Sparse Partial Least Square Correspondence Analysis (SPLA-CA): Applications to Genetics and Behavioral Studies
Abstract
Abstract
Most research questions in modern cognitive neuroscience relate two sets of variables collected from the same observations (e.g., participants). A popular multivariate method for
such research questions is the partial least square correlation (PLS-C) method. PLS-C is a
component-based method that generates, from a two-table data set, components (also called
dimensions) that best explain the association between the two sets of variables. Recently,
Beaton et al. (2016) combined PLS-C with multiple correspondence analysis (MCA)—a
component-based method for categorical data—and introduced partial least square correspondence analysis (PLS-CA), which is tailored to analyze two-table data sets that includes
categorical data. For all these component-based methods, the variables are weighted by
non-zero values—called loadings—to build a component, and the extracted components are
interpreted based on the contributing variables that have high loadings. However, when the
data set has a large number of variables, the extracted components are often difficult to
interpret because of the sheer number of variables. To alleviate this problem, modern statisticians incorporated sparsification into the singular value decomposition (SVD)—the core
method of these component-based methods—to keep only variables that contribute the most
to each component. Among different solutions, Guillemot et al. (2019) recently developed
the constrained singular value decomposition (CSVD), a method that obtains loadings that
are not only sparse but also orthogonal across different components. This orthogonality is
important because it facilitates the interpretation of the components by ensuring that they
do not share confounding information and can, therefore, be interpreted independently. In
this dissertation, I extend the CSVD to develop new methods that extract orthogonal loadings and components: sparse PLS-C (sPLS-C), sparse MCA (sMCA), and their combination,
sparse PLS-CA (sPLS-CA). I showed with simulation and empirical data that sparsification
facilitates the interpretation of components for PLS-C, MCA, and PLS-CA. For example, I
analyzed the genetics data obtained from the Alzheimer’s Disease Neuroimaging Initiative
(ADNI) database with (s)MCA and (s)PLS-CA. Because the genetics information was represented by single nucleotide polymorphisms (SNPs) with the genotypes, the genetics data were
analyzed as categorical variables by these methods. These results showed that with sparse
and orthogonal components, the results from sMCA and sPLS-CA were easier to interpret.
In addition, because (s)MCA and (s)PLS-CA analyzed SNPs as categorical data (i.e., genotypes), these methods were useful to explore—without a-priori information—heterozygote
risks or advantages. In the future, these methods can be further extended to develop sparse
methods of various component-based methods to improve the analyses of large data sets.

(Saved entries)

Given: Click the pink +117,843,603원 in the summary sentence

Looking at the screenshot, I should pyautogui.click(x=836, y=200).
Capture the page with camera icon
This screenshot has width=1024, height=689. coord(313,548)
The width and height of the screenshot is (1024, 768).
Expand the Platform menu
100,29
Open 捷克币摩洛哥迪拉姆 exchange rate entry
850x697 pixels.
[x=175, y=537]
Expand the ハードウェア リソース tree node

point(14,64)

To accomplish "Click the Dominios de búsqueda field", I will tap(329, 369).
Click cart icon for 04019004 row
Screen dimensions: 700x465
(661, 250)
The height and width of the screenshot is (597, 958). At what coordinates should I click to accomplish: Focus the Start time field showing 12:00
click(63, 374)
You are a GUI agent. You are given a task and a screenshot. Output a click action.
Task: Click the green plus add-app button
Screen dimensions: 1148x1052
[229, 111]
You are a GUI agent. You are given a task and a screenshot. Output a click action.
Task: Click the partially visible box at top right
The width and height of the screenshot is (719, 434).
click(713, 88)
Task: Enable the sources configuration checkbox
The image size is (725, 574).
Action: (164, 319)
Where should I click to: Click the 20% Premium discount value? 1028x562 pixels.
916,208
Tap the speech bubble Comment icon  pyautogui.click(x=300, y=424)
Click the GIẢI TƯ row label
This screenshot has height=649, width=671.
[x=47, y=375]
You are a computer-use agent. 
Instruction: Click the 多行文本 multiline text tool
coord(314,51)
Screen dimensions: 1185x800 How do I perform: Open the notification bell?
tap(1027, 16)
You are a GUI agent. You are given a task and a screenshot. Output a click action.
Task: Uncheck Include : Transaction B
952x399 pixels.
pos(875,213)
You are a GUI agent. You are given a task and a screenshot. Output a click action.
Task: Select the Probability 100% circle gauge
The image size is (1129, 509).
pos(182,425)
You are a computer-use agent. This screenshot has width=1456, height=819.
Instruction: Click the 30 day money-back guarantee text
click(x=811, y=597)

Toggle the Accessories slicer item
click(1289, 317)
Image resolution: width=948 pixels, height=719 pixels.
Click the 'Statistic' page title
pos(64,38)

### Your tasks
a) Echo the abstract from "In addition, because" to "large data sets.".
b) State whether each statement agrees with the abstract, answering yes or no and quoting the words that decide it: (i) Guillemot et al. (2019) introduced PLS-CA; (ii) the CSVD obtains loadings that are orthogonal across components; (iii) the ADNI genetics data were analyzed as continuous variables.
The rows are separate from the abstract and unrelated to it.

### Expected results
a)
In addition, because (s)MCA and (s)PLS-CA analyzed SNPs as categorical data (i.e., genotypes), these methods were useful to explore—without a-priori information—heterozygote
risks or advantages. In the future, these methods can be further extended to develop sparse
methods of various component-based methods to improve the analyses of large data sets.

b)
(i) No: "Beaton et al. (2016) combined PLS-C with multiple correspondence analysis (MCA)—a component-based method for categorical data—and introduced partial least square correspondence analysis (PLS-CA)"
(ii) Yes: "a method that obtains loadings that are not only sparse but also orthogonal across different components"
(iii) No: "the genetics data were analyzed as categorical variables by these methods"